Aunque las noticias en la mañana de ayer parecían confirmar que la Comisión de Subsecretarios había eliminado el polémico artículo 17 bis de la Ley de Impulso de la Sociedad de la Información (LISI), ése que otorga a sociedades privadas como la SGAE la potestad de ejercer de juez y parte a la hora de cerrar una página web, noticias confirmadas en los medios comunicación y celebradas por los internautas convenientemente, lo cierto es que dos artículos posteriores me han devuelto la incertidumbre en torno a este espinoso asunto.

Por un lado, Luz Fernández en elpais.com advierte de la confusión que rodea a este polémico subterfugio legal y cita fuentes del Ministerio de Industria que no descartan, a pesar de lo dicho y publicado, su inclusión en el anteproyecto que estudiará el Consejo de Ministros bien hoy o bien dentro de una semana, extremo que tampoco se ha querido confirmar por parte de las fuentes gubernamentales.

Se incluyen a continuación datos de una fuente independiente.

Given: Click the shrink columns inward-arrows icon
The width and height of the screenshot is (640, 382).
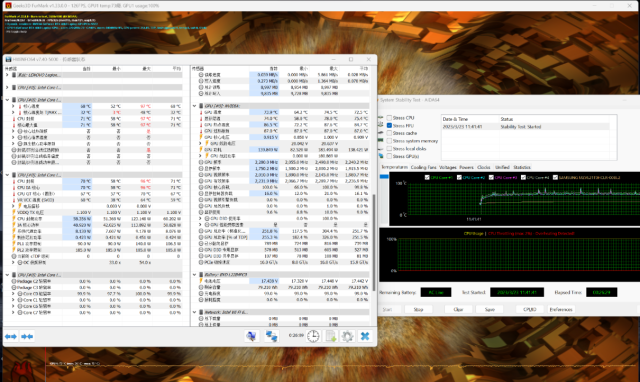Looking at the screenshot, I should pos(27,336).
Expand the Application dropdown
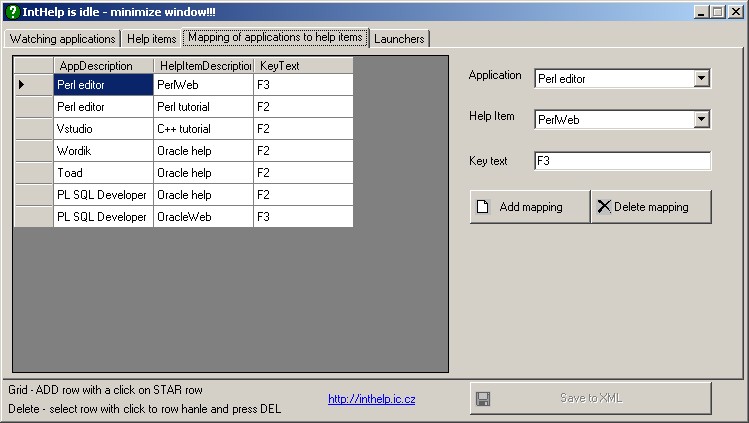This screenshot has width=749, height=423. coord(701,78)
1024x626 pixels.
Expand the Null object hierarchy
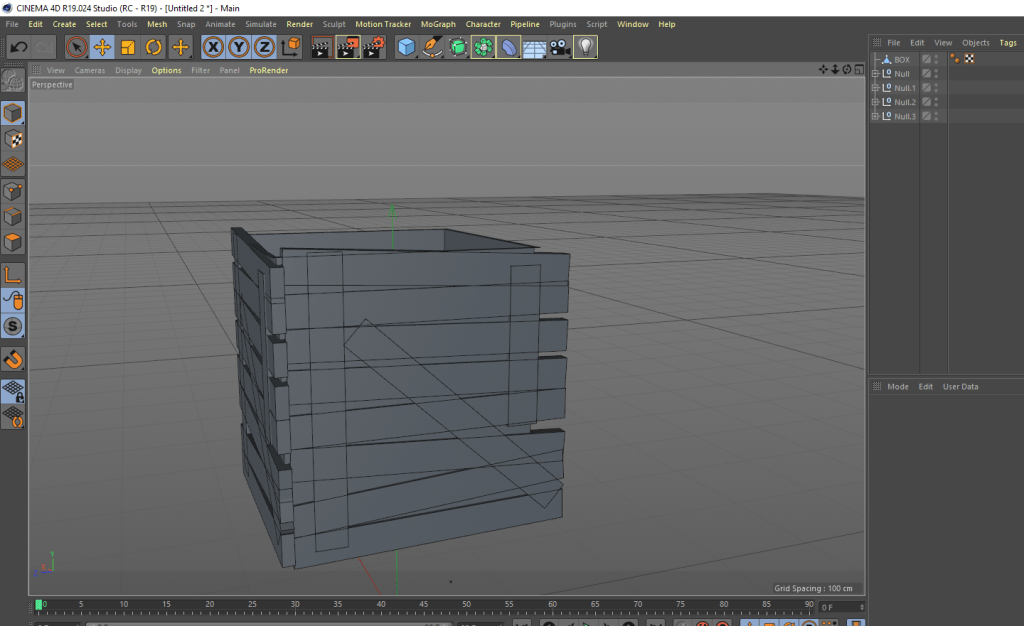pos(875,74)
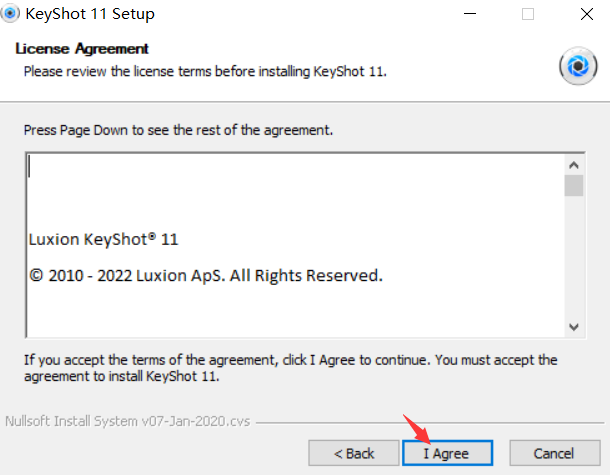Click the scrollbar thumb in the license box

pyautogui.click(x=573, y=186)
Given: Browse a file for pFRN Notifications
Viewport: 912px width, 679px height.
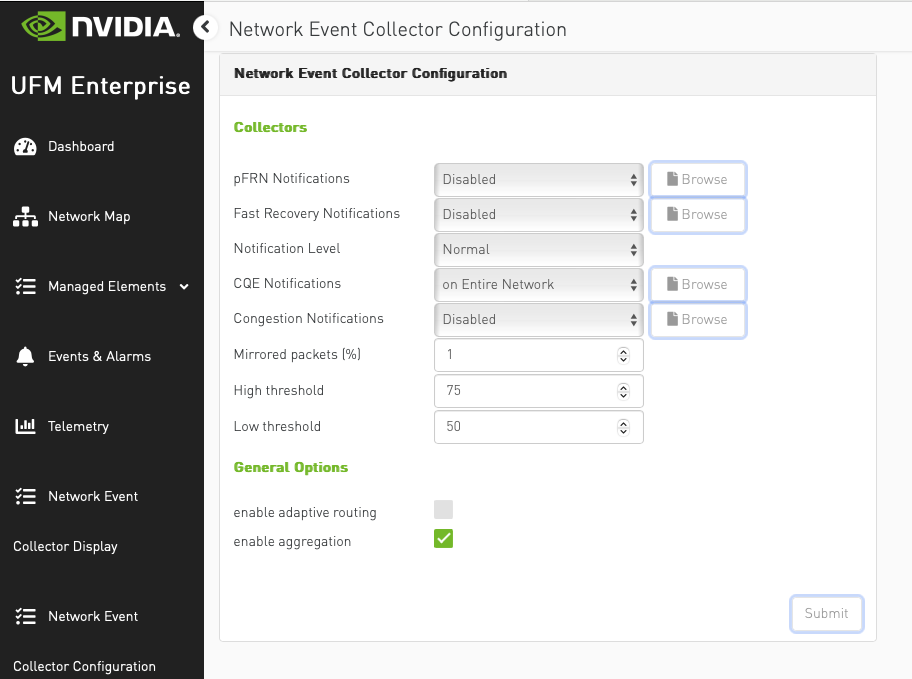Looking at the screenshot, I should (x=697, y=179).
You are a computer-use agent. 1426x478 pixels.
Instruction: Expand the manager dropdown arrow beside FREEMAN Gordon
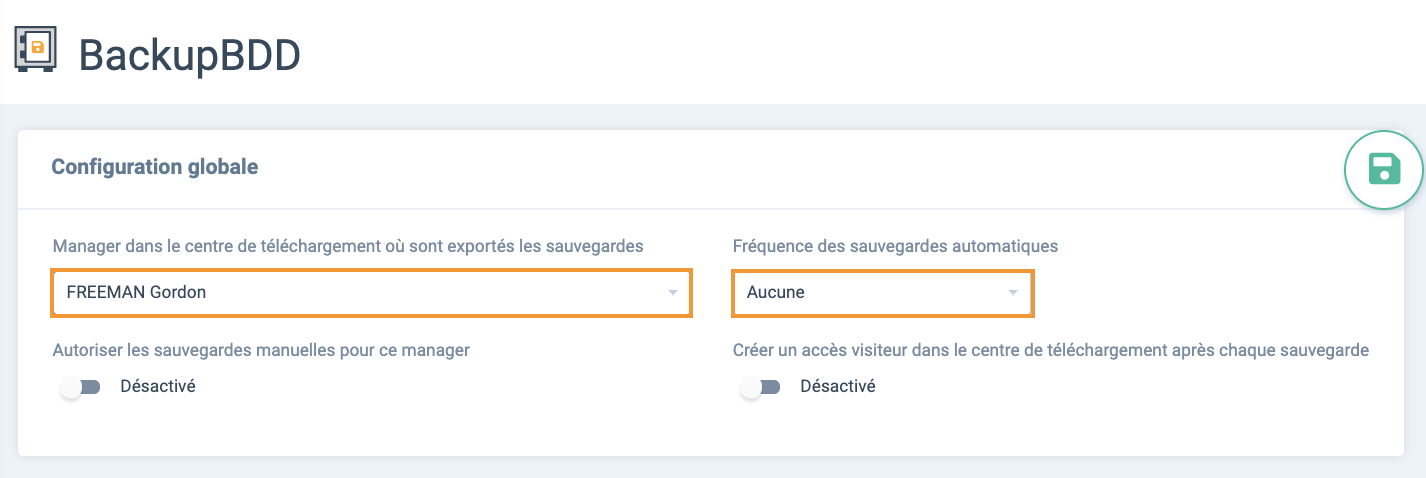(673, 293)
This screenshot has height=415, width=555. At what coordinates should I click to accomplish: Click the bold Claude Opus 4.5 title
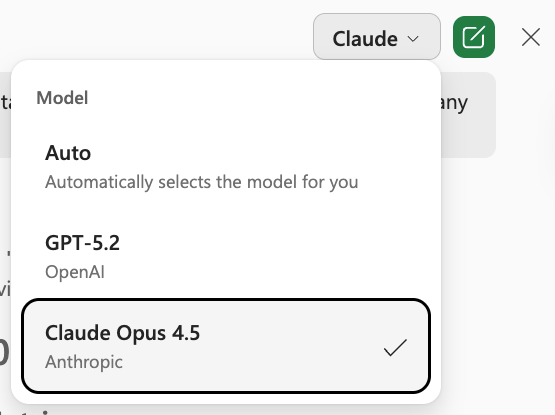122,333
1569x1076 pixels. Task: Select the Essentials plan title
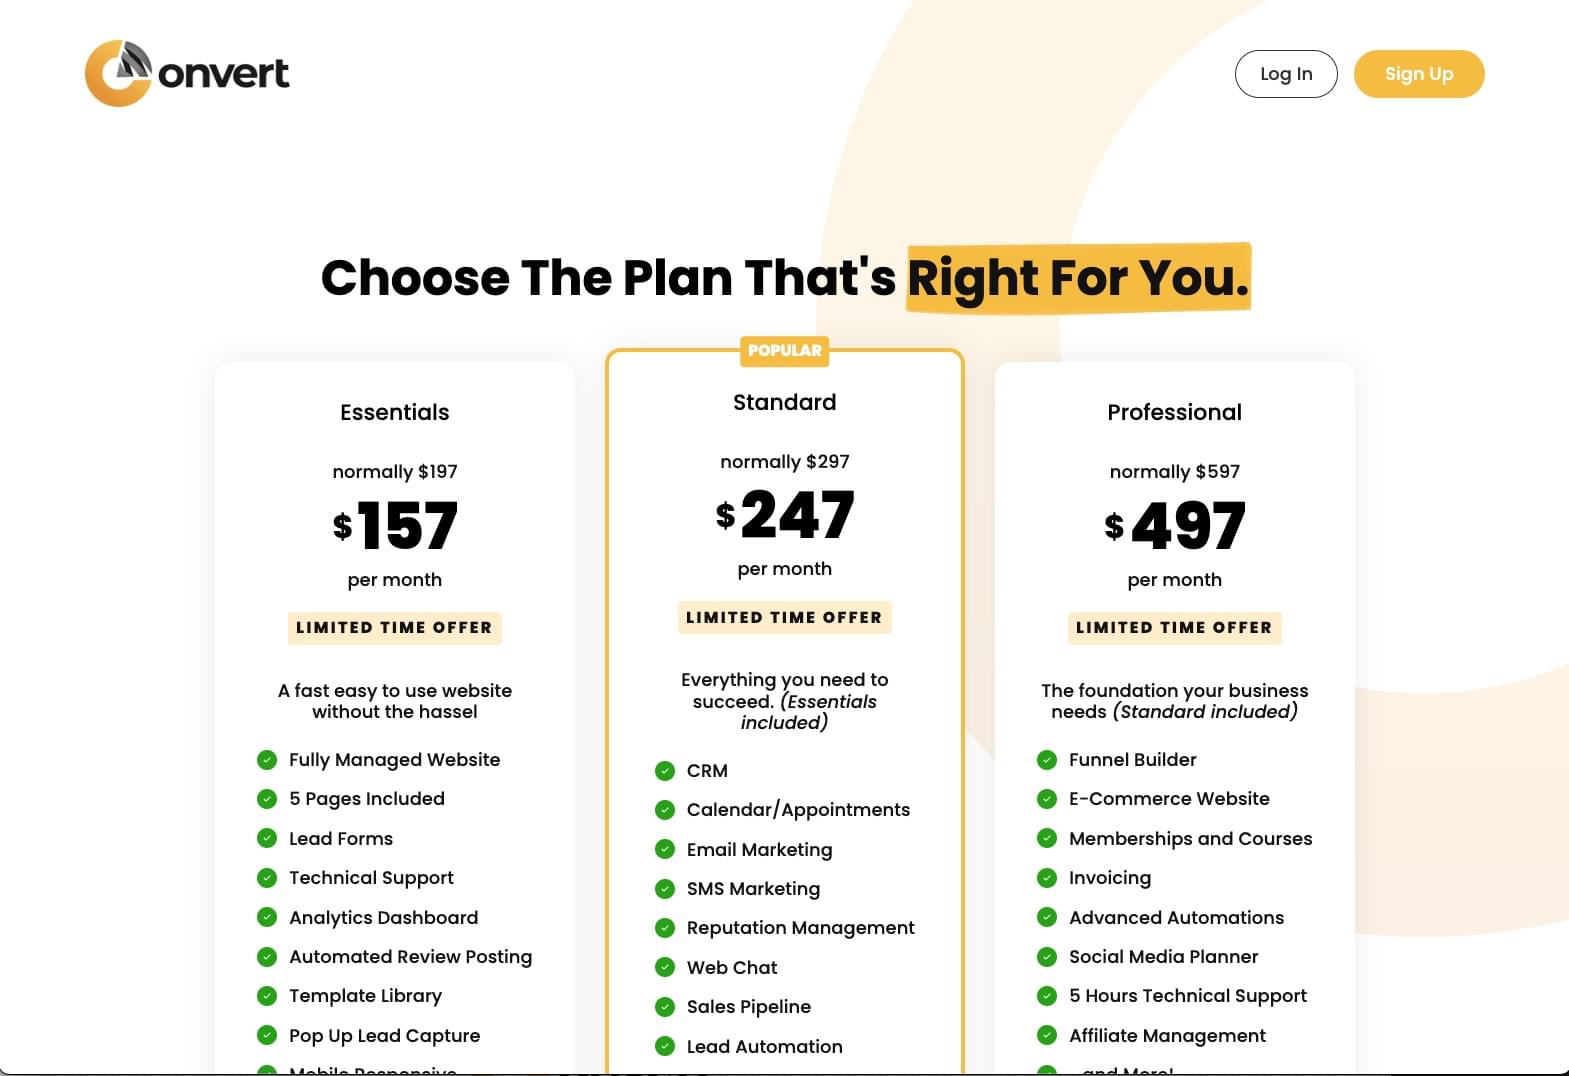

Por el otro, hispanidad.tv asegura que el Gobierno ha decidido ignorar las “reticencias” de la Comisión de Subsecretarios y llevar el anteproyecto, tal como está, al Consejo de Ministros del próximo 20 de abril (aquí también se mojan en la fecha). Según esta web, ha sido Teresa Fernández de la Vega, vicepresidenta primera del Gobierno, la que se ha liado la manta de la SGAE a la cabeza y se ha propuesto sacar adelante la ley, caiga quien caiga.

De ser ciertas la afirmaciones vertidas en estos dos artículos, el asunto se presentaría de una gravedad extrema, pues tendríamos a un Gobierno que se salta a la torera consejos y comisiones, la debida transparencia informativa y el marco constitucional para sacar adelante una ley a la medida de un lobby que no representa ni el interés general de la ciudadanía ni el interés absoluto de aquellos a los que dice representar. Estaríamos, siempre que se confirmen estos extremos, ante un hecho inaudito que debe ser frenado y revisado de inmediato.

La Asociación de Internautas (AI) ya ha solicitado una reunión urgente del Consejo Asesor de Telecomunicaciones para exigir información y adoptar las medidas oportunas. Pero no es sólo la AI, sino toda la comunidad internauta la que debimos permanecer en alerta y llevar a cabo las acciones que procedan hasta desterrar definitivamente esta seria amenaza contra la Red, la pluralidad, la libertad de expresión y la misma democracia.